La subsidence était contrôlée par l'activité précoce de la faille de Pirgaki au Sud ainsi que par celle de certaines failles de second et de troisième ordre. En proposant qu'une épaisseur de 500 m de la Formation de Melisia s'est mise en place en 2,5 Ma (Rohais et al., 2007b), il est possible d'estimer un taux de subsidence de 0,2 m/ka. Cette faible subsidence permet l’installation, dans un premier temps, d’un lac d’eau douce sur tout le secteur (Fig. 2.23). Dans le détail, les sédiments de cette phase lacustre comblent totalement les vallées et partiellement les deux dépressions. La période lacustre montre que le secteur constituait une zone protégée. Aucun argument ne permet de préciser ni la superficie, ni la bathymétrie du lac. Compte tenu du contexte tectonique régional, il est supposé que le lac corresponde à une retenue d'eau d'origine tectonique (compartiment faillé, isolant une zone affaissée). L'épaisseur de la Formation de Melisia atteint 500 m mais peut présenter des variations latérales importantes. Ces variations sont contrôlées à la fois, par l'héritage paléotopographique, ainsi que par l'activité des failles et le basculement du bloc vers la faille de Pirgaki. Dans un second temps, des apports fluviatiles proviendraient des reliefs présents au Sud (Fig. 2.23). Ces dépôts fluviatiles progradent dans l’étendue d’eau et permettraient d’expliquer l’alternance fluvio-lacustre caractérisant la Formation de Melisia. Les dépôts fluviatiles de la Formation Ladopotamos (Ford et al., 2007b) pourraient également prograder vers le Nord-Ouest, en cohérence avec les données de paléocourants (N320°E, Fig. 2.23). L’activité de la faille Nord Lakka pendant le remplissage de la dépression de Taxiarchion est attestée. Par la suite, l’activité tectonique sur les failles de la région d’Achladia (cf.
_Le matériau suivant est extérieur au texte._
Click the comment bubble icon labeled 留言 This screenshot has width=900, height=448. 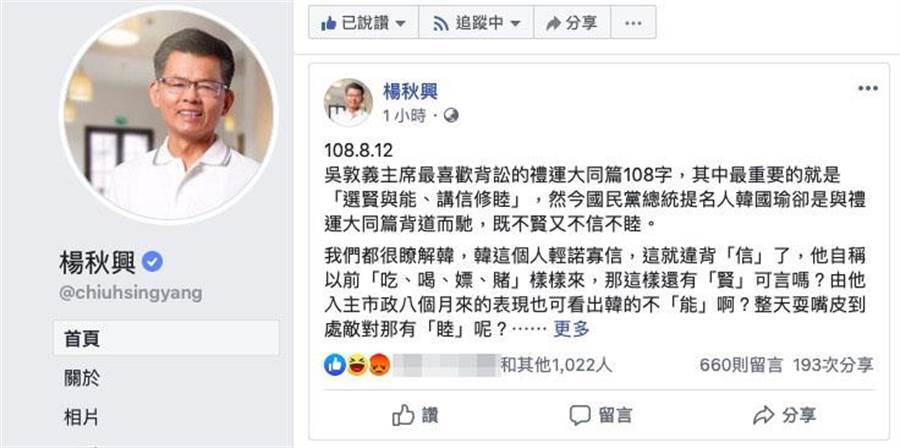pos(580,415)
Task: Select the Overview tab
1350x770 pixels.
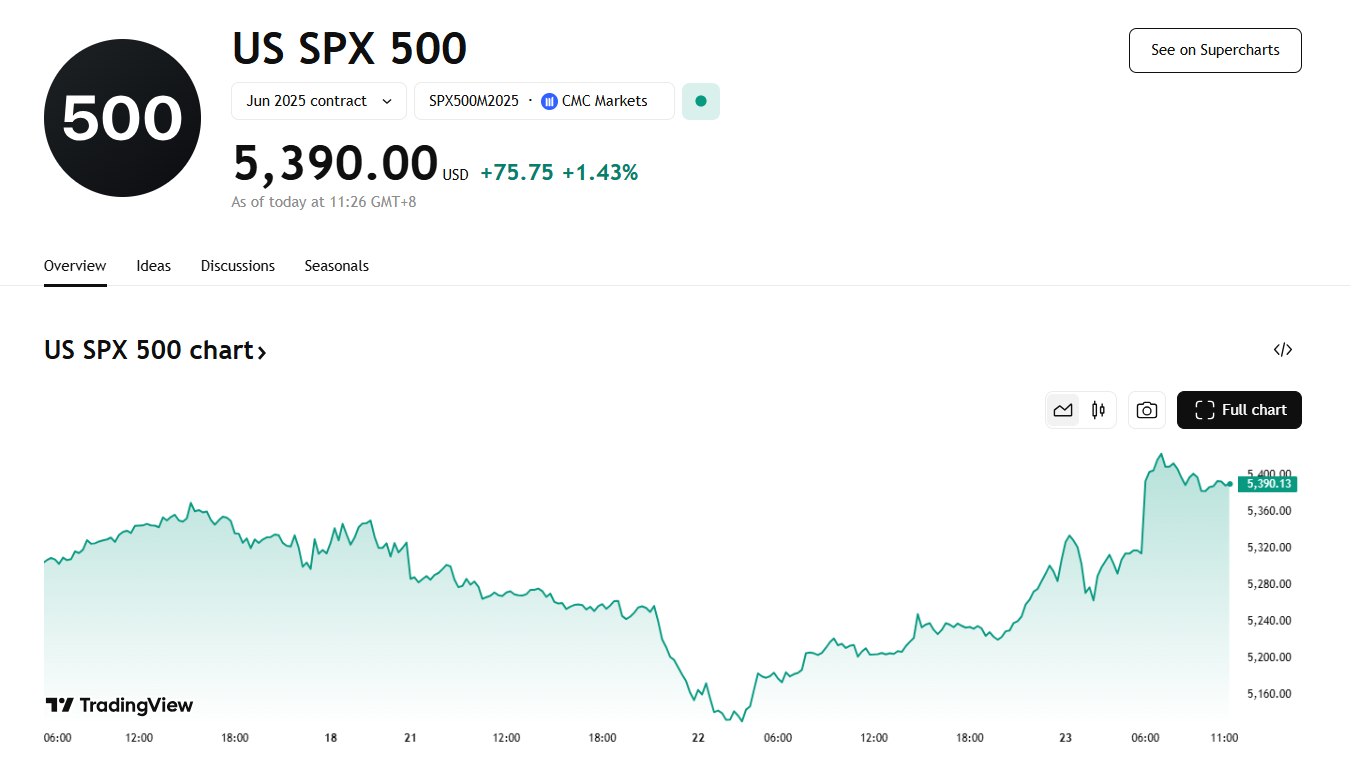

Histoire tectonique) permet à des blocs d’être soulevés et soumis à l’érosion (par exemple le bloc limité par les failles d’Achladia et Ouest Kerinia ou celui limité par les failles de Kato Mavriki et Ouest Helike, coupe III, Fig. 2.19.b).

Afin de décrire l’histoire tectonique, il est possible de découper le secteur d’étude en trois parties qui ont connu des histoires tectoniques différentes. L’activité de la faille de Pirgaki est attestée par l’épaississement de la Formation de Melisia en direction de cette faille (coupe III, Fig. 2.19.b ; coupe VIII, Fig. 2.24.a ; coupe IX, Fig. 2.25). Les failles de second et de troisième ordre actives pendant le dépôt de la Formation de Melisia sont identifiées par une épaisseur supérieure de cette formation sur leur «hangingwall» par rapport à leur «footwall». C’est le cas pour la faille de Kato Mavriki (KMF, coupe II, Fig. 2.20.b et coupe III, Fig. 2.19.b), d’Achladia (AF, coupes II et III), Nord Lakka (NLF, coupes I, II et III), Ouest Kerinia (WKF, coupes II et IV, Fig. 2.22.b). Ces failles ont localement contrôlé la mise en place de la Formation de Melisia dans la partie centrale du secteur (région d’Achladia). Le système en horst et graben a été basculé, tout comme le reste du bloc de faille de Pirgaki, à la fois vers la faille de Pirgaki (coupes III, IV et VIII, Fig. 2.24.a), mais également vers la faille de Kerinitis (coupe VI, Fig. 2.21.a et coupe V, Fig. 2.24.b). Ce basculement explique les pendages systématiquement dirigés vers le Sud dans la Formation de Melisia, sur une grande partie du secteur d’étude (Fig. 2.2). La partie Est, ne présentant pas de système de petits blocs de failles a connu une histoire différente, tout comme la partie Ouest. Le rejet vertical de la faille de Pirgaki diminue vers l’Ouest (Fig. 2.2). En effet, le rejet vertical a une valeur de 1475 m (coupe IV) au Sud de Melisia, qui passe à 550 m au niveau du monastère de Taxiarchion (coupe I, Fig. 2.19.a). Dans la région de Kounina (Fig. 2.2), l’amortissement de la faille de Pirgaki ne semble pas avoir permis le basculement de la Formation de Melisia (coupe I). A l’Est du secteur d’étude, les failles Est et Ouest Kato Fteri ne semblent pas avoir été actives pendant le dépôt de la Formation de Melisia (coupe V et coupe IX, Fig. 2.25). La Formation de Melisia, dans la partie Est du secteur n’a enregistré qu’un basculement vers les failles de Pirgaki et de Kerinitis.